(What the task asks) The answer is the line with "Instruction: Click the" and every line after it to the end of the listing, retyped exactly. Pictures do not belong in it.

(Input data)

———

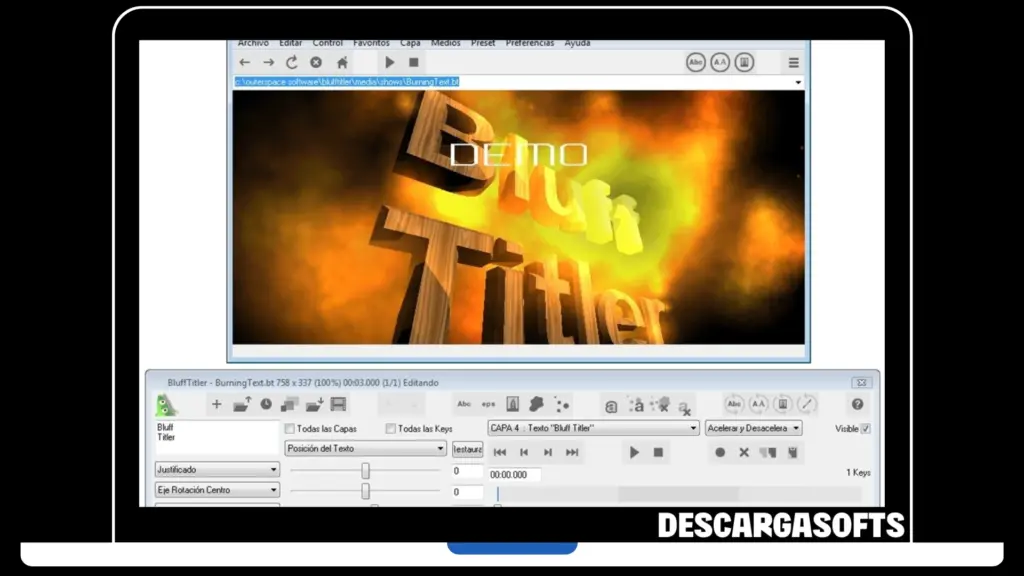Select the Save show icon
1024x576 pixels.
tap(339, 404)
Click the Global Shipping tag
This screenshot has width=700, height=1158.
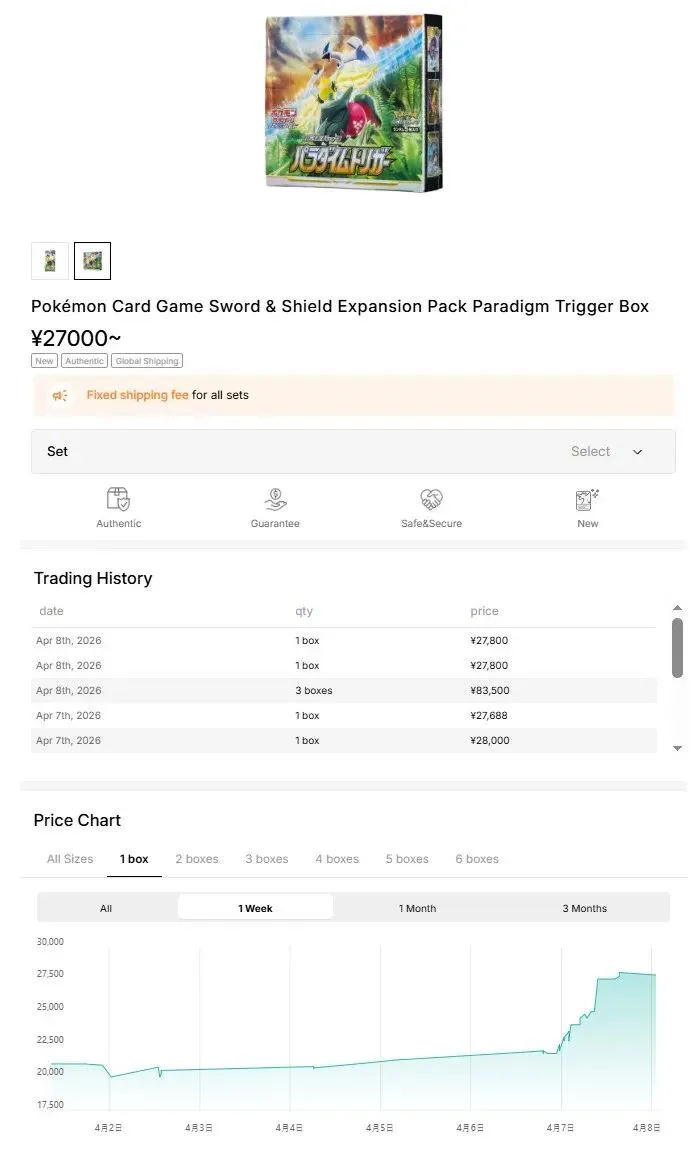point(147,361)
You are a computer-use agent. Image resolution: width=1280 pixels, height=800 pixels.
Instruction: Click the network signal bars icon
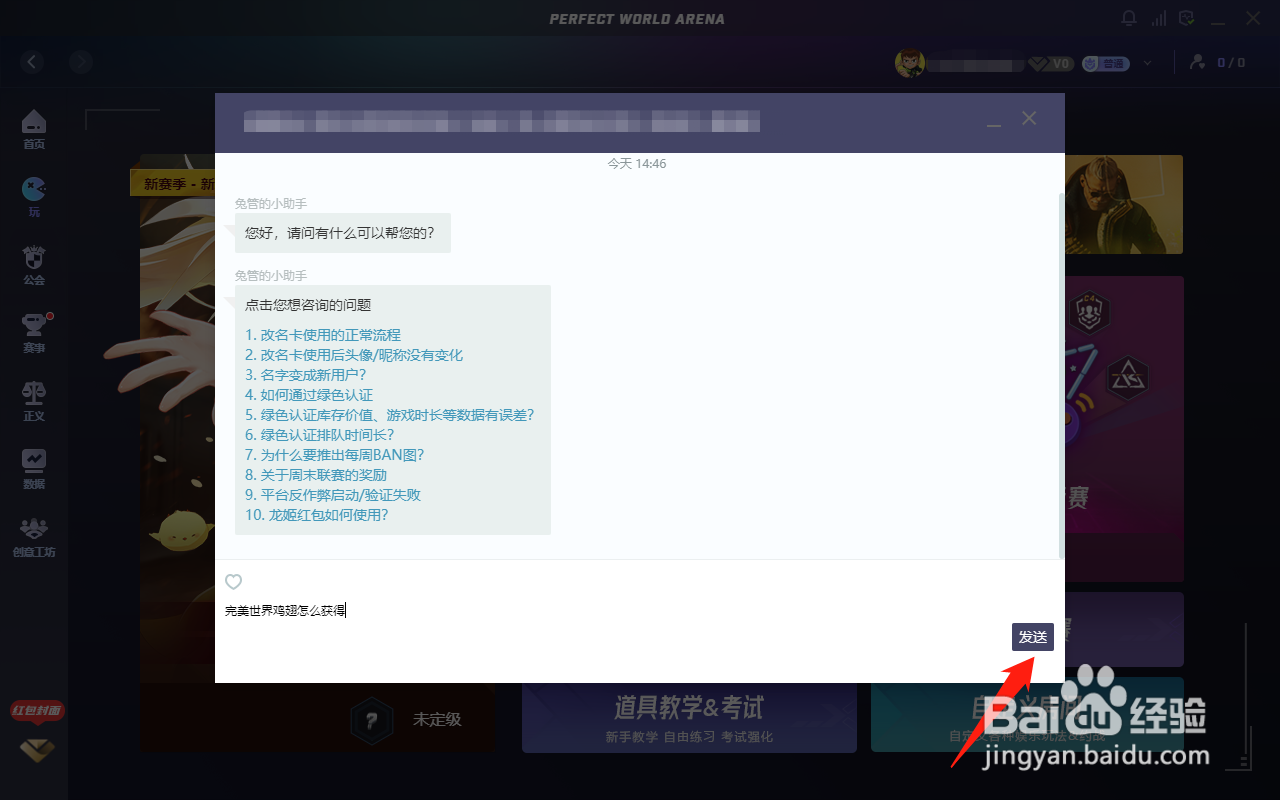(x=1157, y=17)
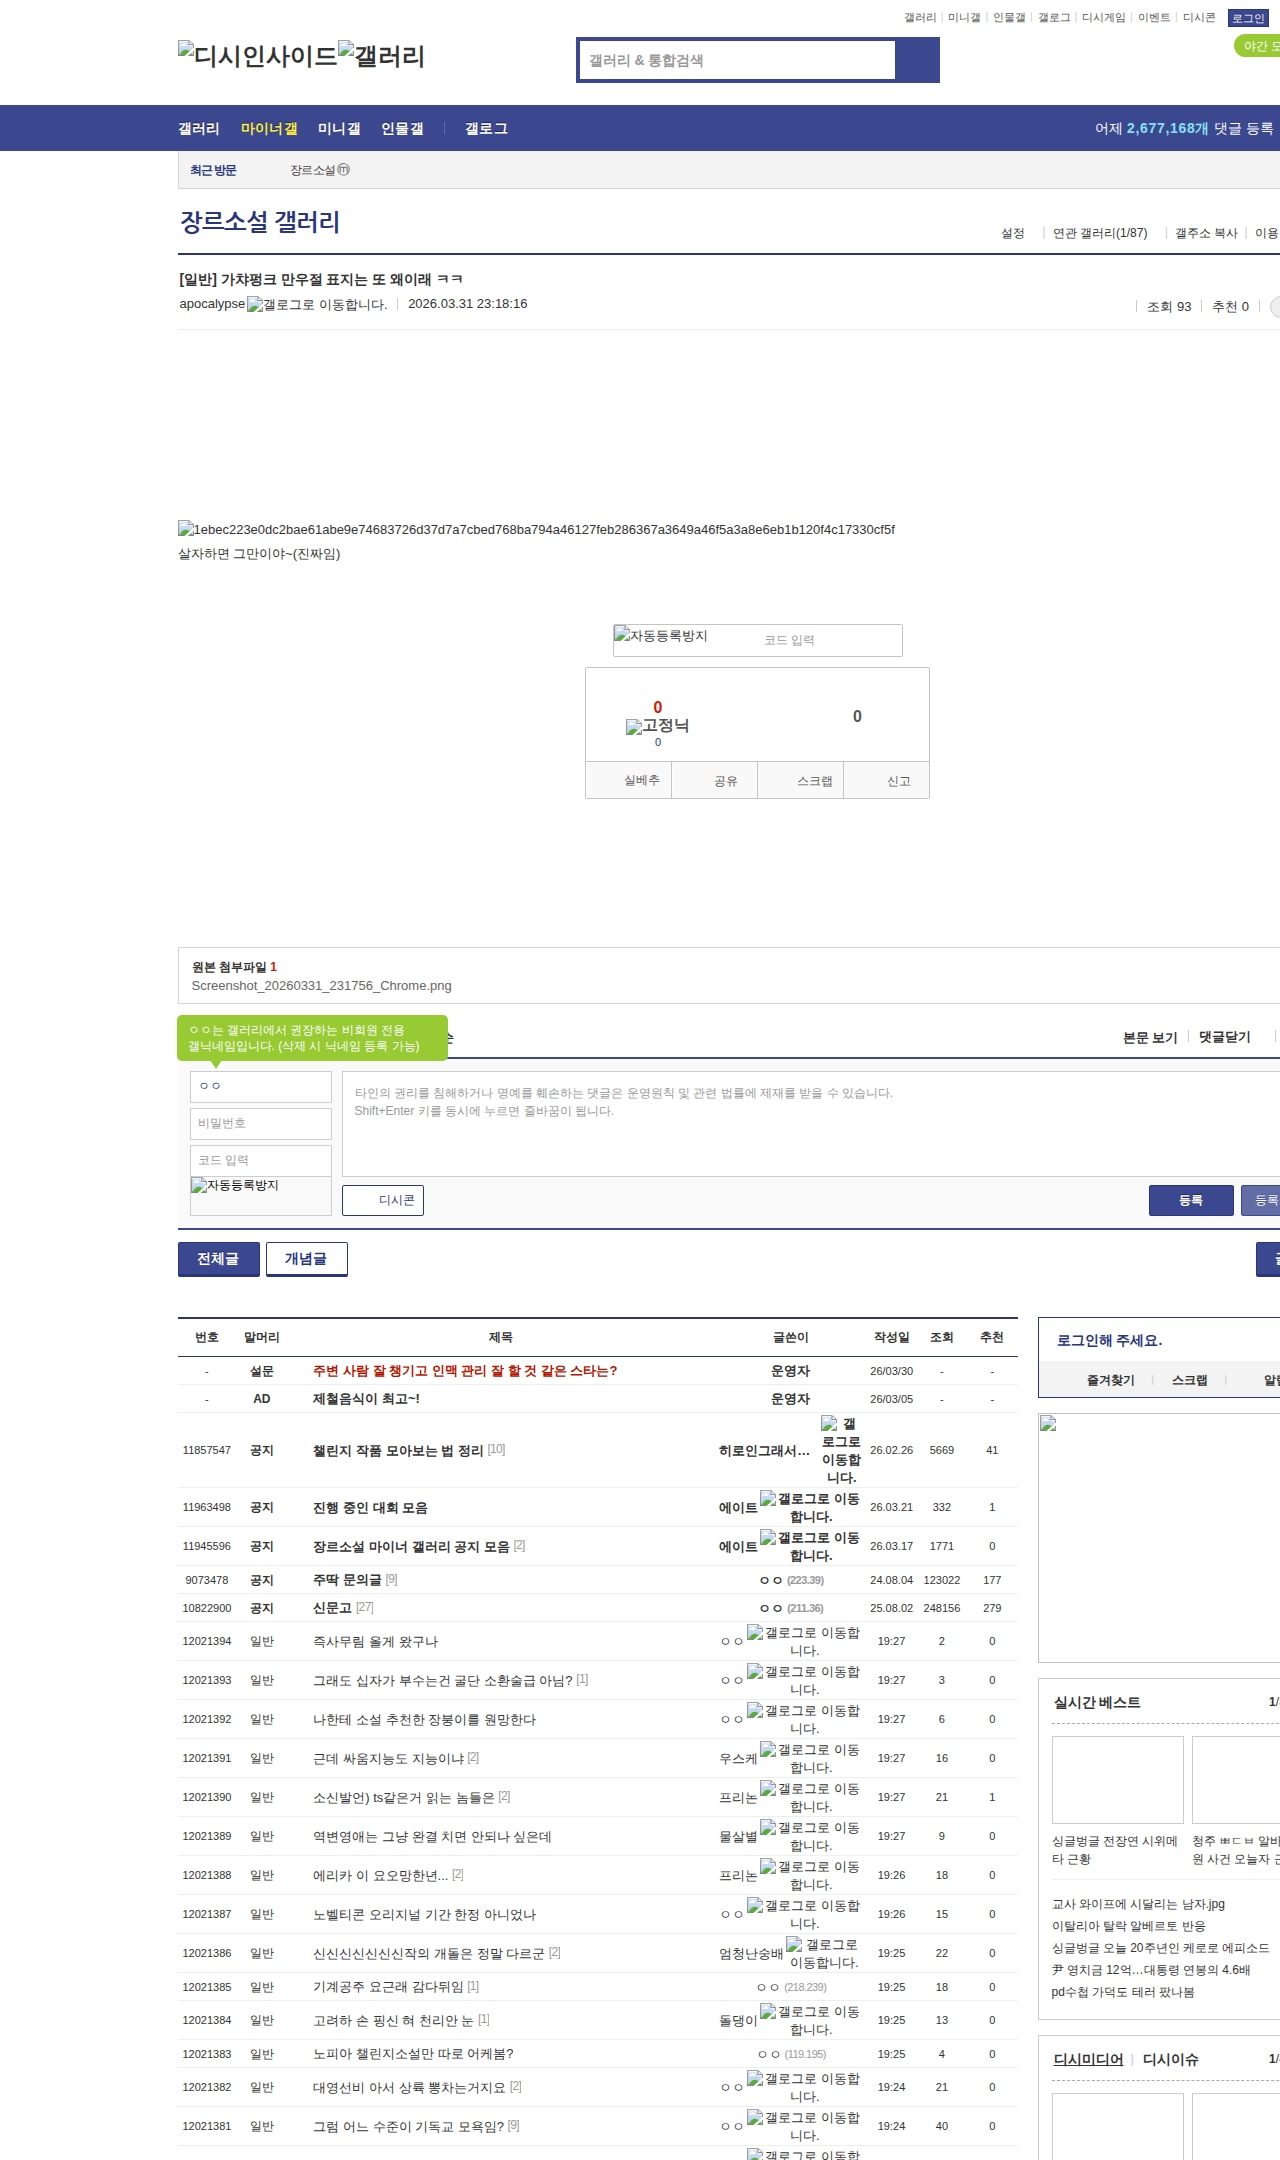The width and height of the screenshot is (1280, 2160).
Task: Click the 자동등록방지 captcha image in comment form
Action: pos(236,1186)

———

(Completed task)
Instruction: Click the network signal bars icon
(x=1157, y=17)
The width and height of the screenshot is (1280, 2160).
Task: Click the 자동등록방지 captcha image in comment form
Action: pos(236,1186)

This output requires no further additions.